Benoit explains how the various physical parts of a server (from the motherboard to the CPU and GPU) export metrics about their consumption. It was filled with acronyms that I would probably butcher if I were to transcribe them here, so I would recommend you have a look at the presentation instead.

Benoit contributes to a wider ecologically-conscious group working on a collaborative-science project called Energizta, that you can run on your dev and production machines. It gathers metrics about your consumption and hardware. On dev machines it does a stress test, while on prod machines it passively and silently pulls data from what is currently running.

The idea of Energizta is that hosting or cloud providers install the tooling on their bare metal machines, to share accurate information about their actual consumption and the activity of the different components. They then built a public database (accessible through an API), to make calculation easy by comparing the data they got with similar machines hosted by other companies.
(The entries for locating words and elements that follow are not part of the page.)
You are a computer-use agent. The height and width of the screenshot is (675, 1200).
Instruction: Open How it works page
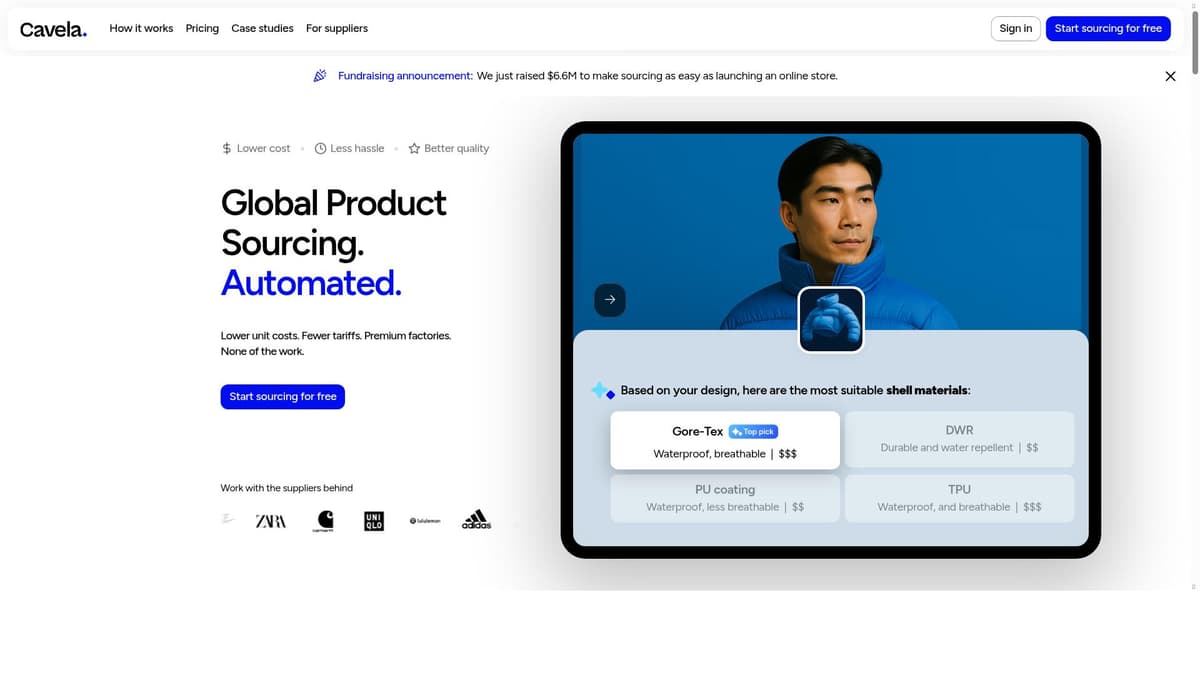click(x=141, y=28)
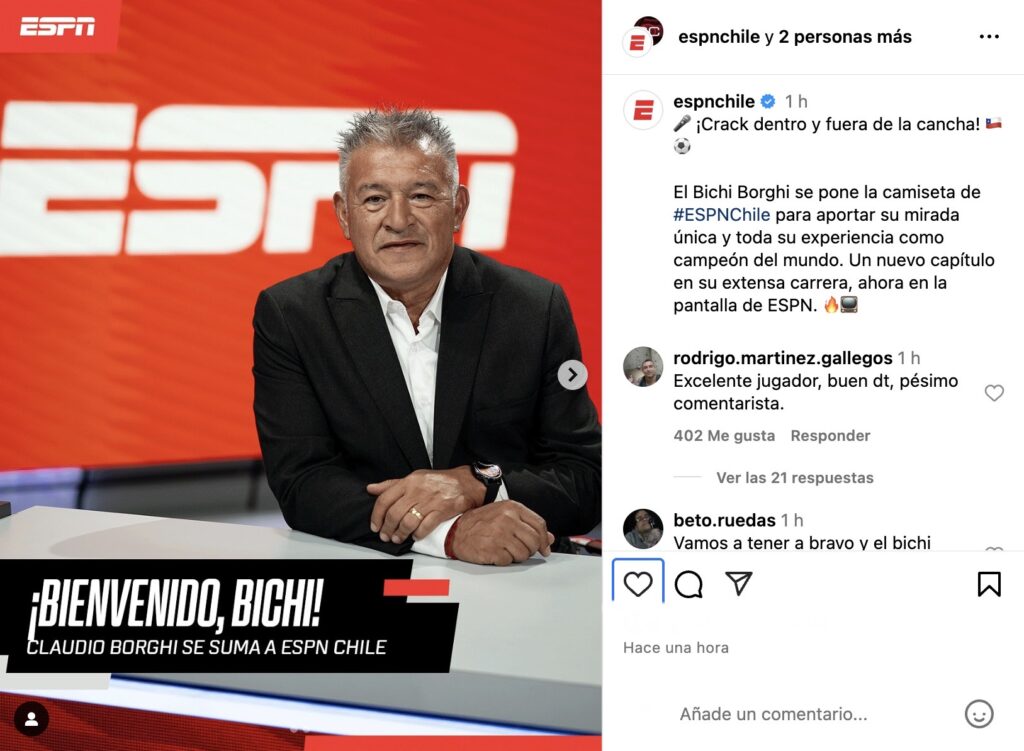Viewport: 1024px width, 751px height.
Task: Click the Añade un comentario field
Action: [x=773, y=714]
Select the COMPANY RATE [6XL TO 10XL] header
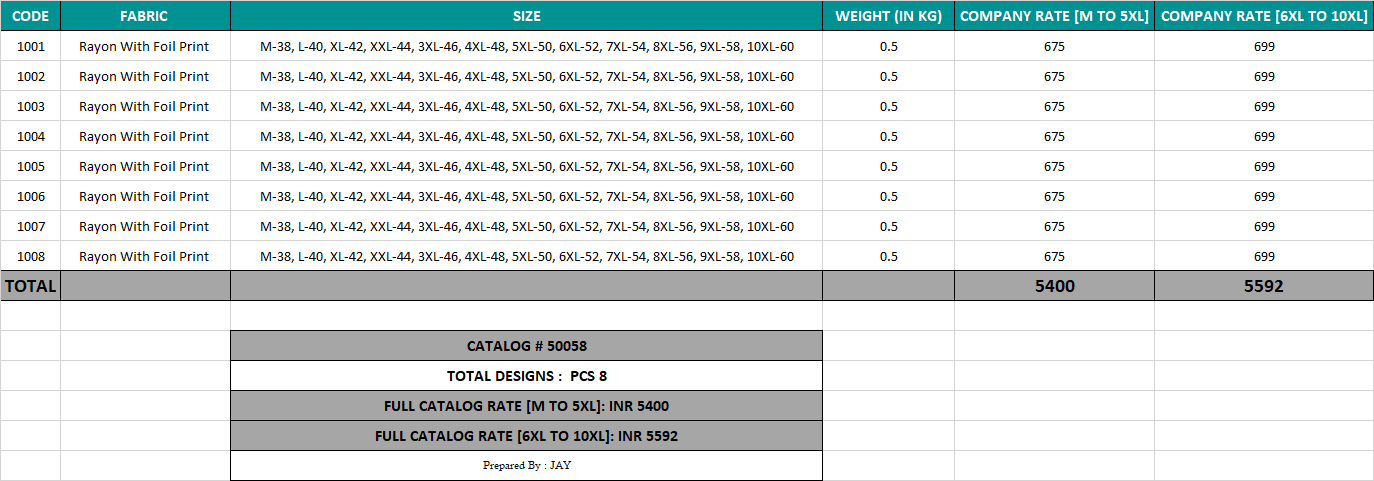The height and width of the screenshot is (481, 1374). pos(1264,16)
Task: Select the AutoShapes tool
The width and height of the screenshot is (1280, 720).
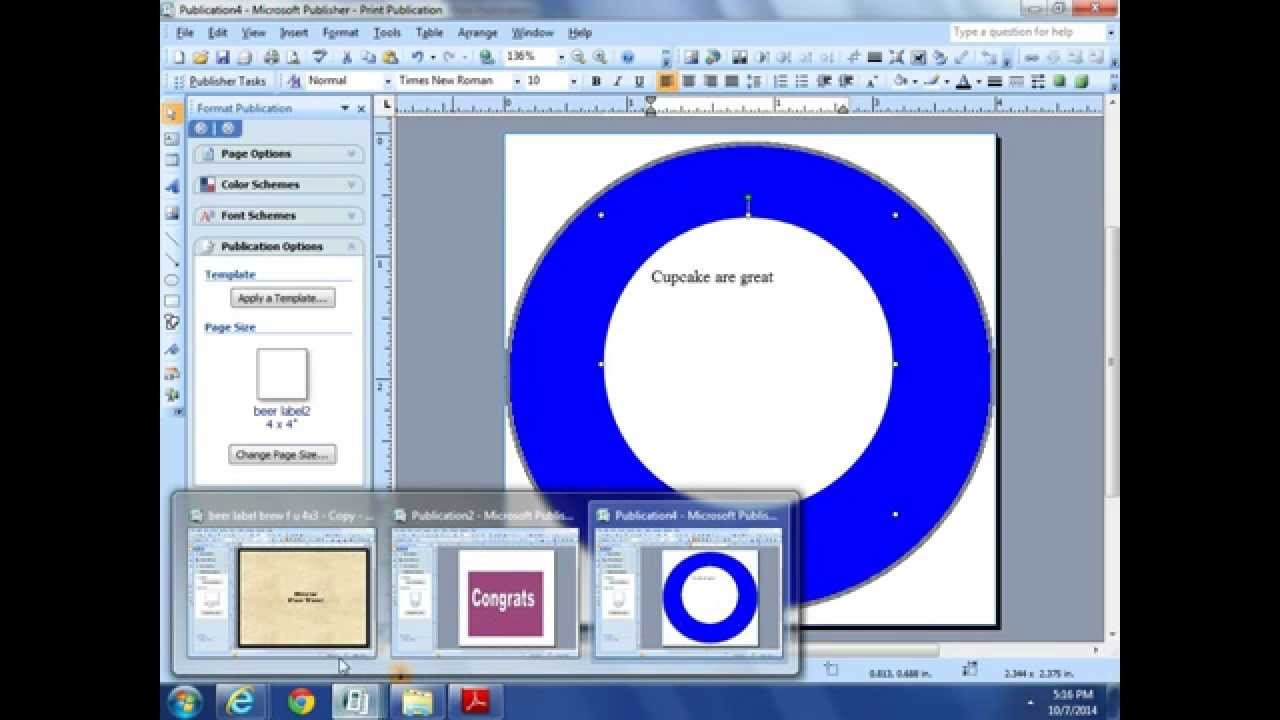Action: click(x=172, y=322)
Benoit concluded in saying that, even if the technical aspect of the project is interesting, it’s not the hardest part. The hardest part is making sense of the data to then be able to build better models and evaluation tools that may be useful on the public cloud. Being able to compare consumption of various cloud providers is hard, as most actors aren’t really transparent. One also has to take into account the cost when the physical server is actually built. Energy consumed by ICT is only a part (and actually only a proxy measurement) of the actual environmental impacts. Reducing it is far from being enough to actually reduce the pressure ICT has on climate and mining resources, for instance.

Conclusion

We ended up the night with informal discussion around food and drinks

This CNCF meetup was everything I like about meetups. Talented and passionate people sharing their knowledge with their peers, to make us all better developers. We had many interesting discussions afterward, around food and drinks, and we can’t wait to host more meetups.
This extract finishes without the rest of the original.